Christmas 2009

May Christ's Fresh Coming Bless Your Christmas and New Year!

A Christmas Message from Bishop Scruton

In our imaginations, we often think of Christ coming on a "silent night...all is calm, all is bright." We think of everything being peaceful and "right".

When we carry a nostalgic picture of Christ's coming, we miss the true gift.

Mary and Joseph were coerced by government regulations to travel from Nazareth, their hometown, to Bethlehem, almost 70 miles South, over rough terrain, at a time when Mary was about to give birth.  Mary and Joseph were experiencing a health care crisis: where would young Mary be able to deliver her first born, since they were far away from home and there was no room in the Bethlehem inn?  Soon after the birth of their first child, they had to hurry into exile as alien immigrants in Egypt to prevent their baby from being murdered by the brutal Herod who decreed that all male babies under two in the Bethlehem area had to be killed.

All was clearly not calm, peaceful and bright for Mary and Joseph and Jesus.  But, in the middle of the stressful chaos, when their lives were filled with disorienting frustrations and fear...God came to them. 

Notice, God did not speak to them directly when Jesus was born.  God's angels spoke to the shepherds: "Do not be afraid; for behold, I am bringing you good news of great joy for all the people; for to you is born this day in the city of David a Savior, who is the Messiah, the Lord.  This will be a sign for you: you will find a child wrapped in bands of cloth and lying in a manger."

God's words of hope and encouragement did not come to disoriented Mary and Joseph until the shepherds, whom they had never met, showed up in the animal shelter where their new baby had just been born.  Those rough shepherds told Mary and Joseph about their experience of God speaking to them through angels about "good news of great joy for all the people" coming through a new baby, God's Messiah, born in Bethlehem, lying in a manger, an animal feed trough.

Many people in the world are disoriented and filled with anxieties.  You might be experiencing some of those feelings in this season of your life.  Listen for what God might want to say to you...through the words of other people, perhaps some you do not know.  God comes to all of us in our seasons of disorientation, anxiety and exile.
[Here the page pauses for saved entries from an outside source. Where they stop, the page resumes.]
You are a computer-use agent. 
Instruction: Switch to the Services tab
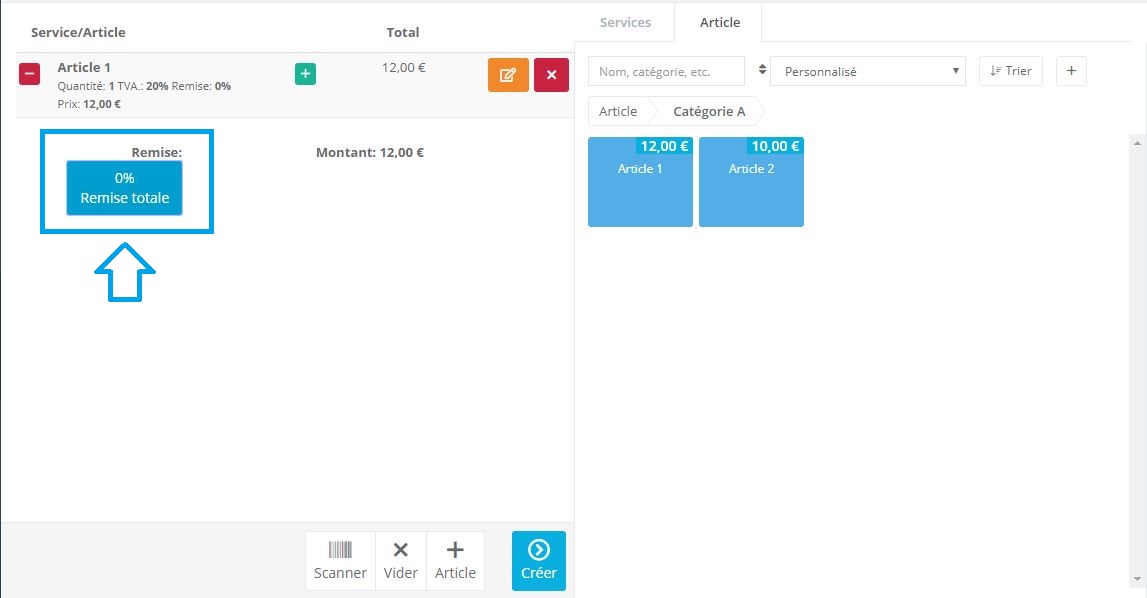click(625, 23)
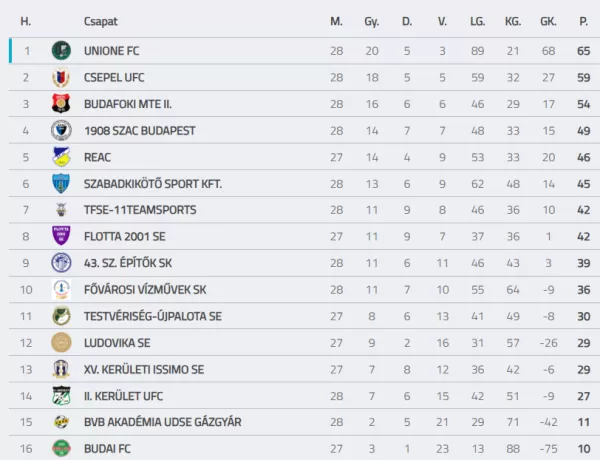Open the purple FLOTTA 2001 SE badge
Image resolution: width=600 pixels, height=460 pixels.
pyautogui.click(x=61, y=236)
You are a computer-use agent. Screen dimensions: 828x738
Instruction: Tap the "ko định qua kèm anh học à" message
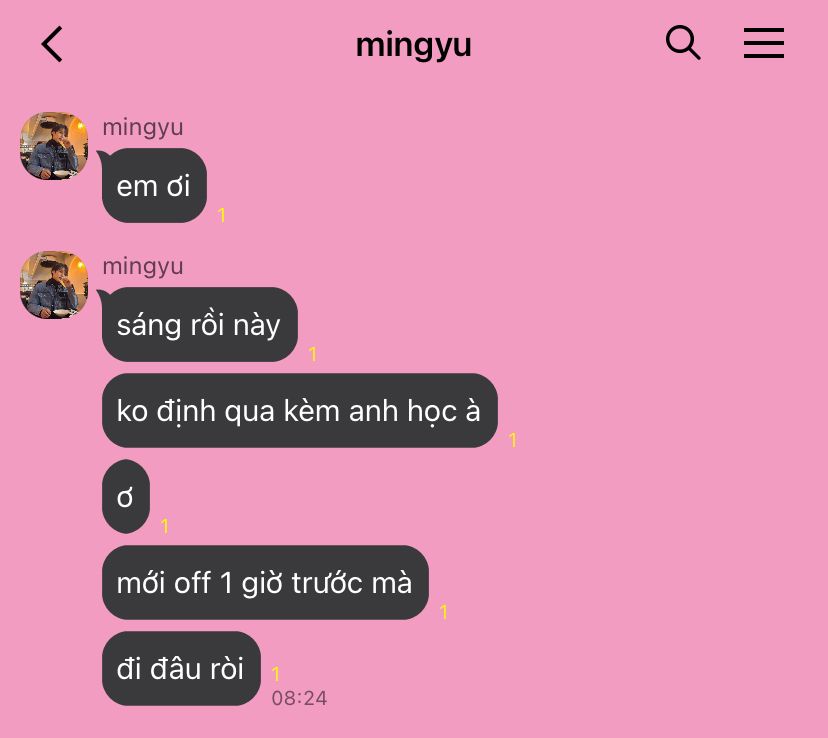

God does not abandon us in our disorientation and anxiety.  God keeps coming to us, bringing hope, promising to keep guiding us through difficult times. 

In this season of disorientation, keep looking for the tiny signs of God's coming, the little seeds of hope.  In Jesus, God is still bringing "good news of great joy" for us and for all people.  God's angels are inviting us, like they invited the shepherds, to tell others of our experience of God coming to us, bringing good news of great joy in this season of our lives.  Who is God inviting you to tell about your experience of God's fresh coming among us?